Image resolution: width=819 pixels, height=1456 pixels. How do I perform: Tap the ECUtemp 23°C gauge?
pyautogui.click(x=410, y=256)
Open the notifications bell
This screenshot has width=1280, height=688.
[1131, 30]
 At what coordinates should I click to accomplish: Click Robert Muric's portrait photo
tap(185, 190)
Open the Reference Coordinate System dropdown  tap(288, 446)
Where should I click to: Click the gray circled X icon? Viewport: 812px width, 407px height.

• Work item: Could all of the entries be retyped word for word?

• Solution to this task:
Image resolution: width=819 pixels, height=1456 pixels. How do I perform: Tap the ECUtemp 23°C gauge?
pyautogui.click(x=410, y=256)
Open the notifications bell
This screenshot has width=1280, height=688.
[1131, 30]
 At what coordinates should I click to accomplish: Click Robert Muric's portrait photo
tap(185, 190)
Open the Reference Coordinate System dropdown  tap(288, 446)
Where should I click to: Click the gray circled X icon? Viewport: 812px width, 407px height.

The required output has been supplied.